JPH10218644A - Acid resistant cement composition - Google Patents

Abstract

PROBLEM TO BE SOLVED: To obtain an acid resistant cement composition capable of utilizing a waste molten slag, etc., and aiming at the improvement of an acid resistance, a water proof property and a penetration resistance by containing a specific noncrystalline calcium silicate aluminate-based slag powder, a water glass and aggregates. SOLUTION: This acid resistant cement composition is obtained by mixing a raw material consisting of a clay, a lime stone, a burnt sewage polluting material, a burnt waste material, an industrial waste material, etc., so as to attain 0.1-1.2 molar ratio of CaO/SiO2 , melting the mixture at a high temperature, then rapidly cooling to obtain a noncrystalline calcium silicate aluminate- based slag powder having 1000-15000cm<2> /g specific surface area, and blending 10-95wt.% of the slag powder with 1-20wt.% water glass (solid portion) and 0-85wt.% aggregates so as to attain 0.05-0.40 weight ratio of the water glass/the slag powder.
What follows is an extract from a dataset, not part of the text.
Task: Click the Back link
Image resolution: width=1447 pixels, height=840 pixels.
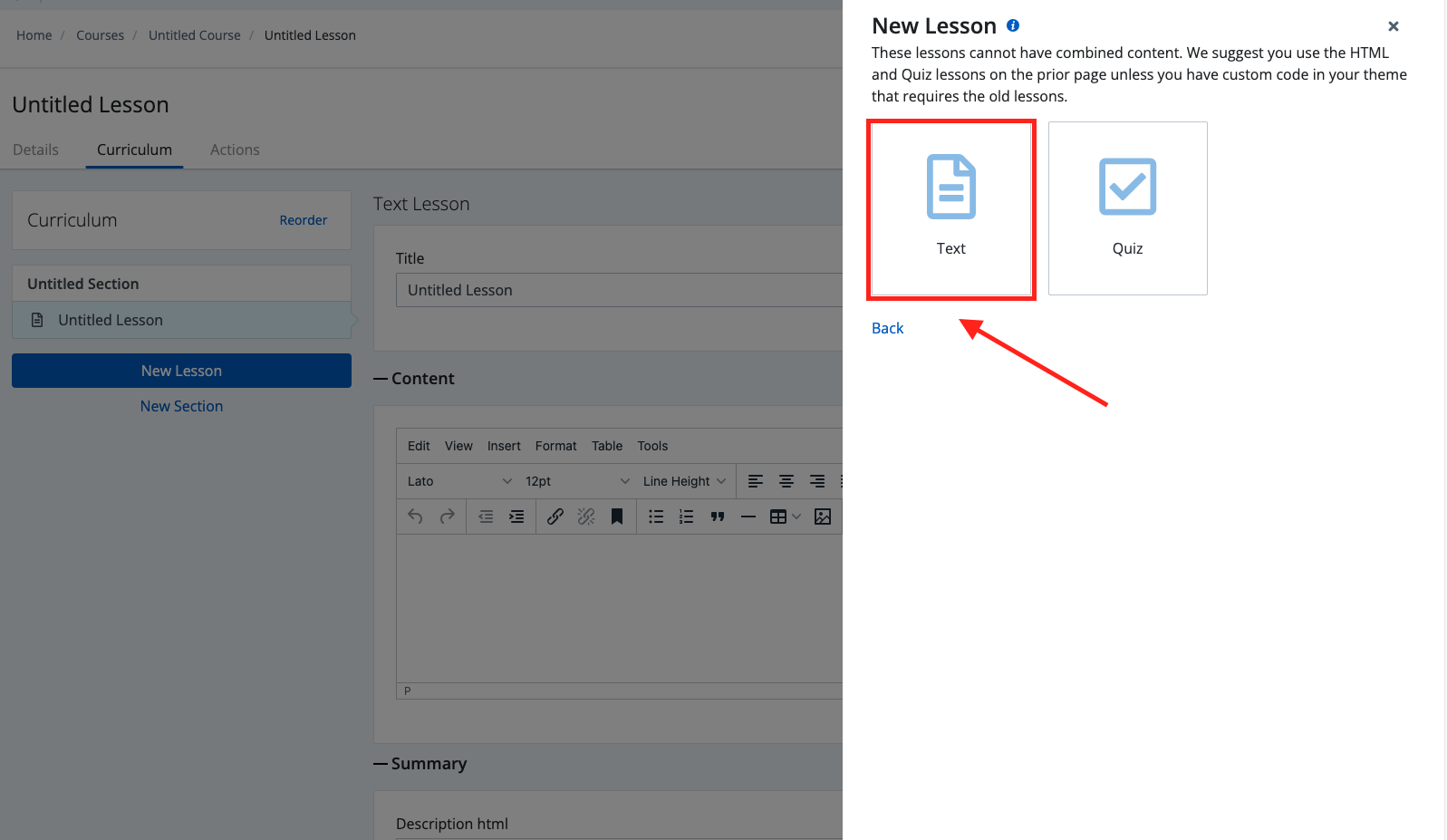Action: pyautogui.click(x=887, y=328)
An acid resistant concrete product is obtained by mixing the composition with water, forming and then curing.

Description

DETAILED DESCRIPTION OF THE INVENTION

[0001]

BACKGROUND OF THE INVENTION 1. Field of the Invention The present invention relates to a cement composition and a concrete product which can utilize waste molten slag and have excellent acid resistance.

[0002]

2. Description of the Related Art Conventionally, alkaline slag concrete and water glass concrete are known as acid-resistant concrete. Among them, alkali slag concrete is a hydraulic concrete obtained by adding an alkali metal salt or the like as a stimulant to blast furnace slag slag powder and hardening without using any cement at all. Slag used in this alkali slag concrete is blast furnace water slag slag obtained in pig iron production process, usually, CaO38～45 wt% as chemical components, SiO ₂ 33 to 35 wt%, Al ₂ O ₃ 14 to 18 weight %, MgO 4 to 8% by weight, Fe ₂ O ₃ 0.5 to 2% by weight
It is said that the molar ratio of CaO / SiO ₂ is 1.3 or more. When the molar ratio of this CaO / SiO ₂ is 1.
It is said that concrete using 3 or more blast furnace slag slag powder and water glass has stronger acid resistance than ordinary cement concrete because free Ca (OH) _{2, which} is weak to acid in the cured product, is not generated at all. ing.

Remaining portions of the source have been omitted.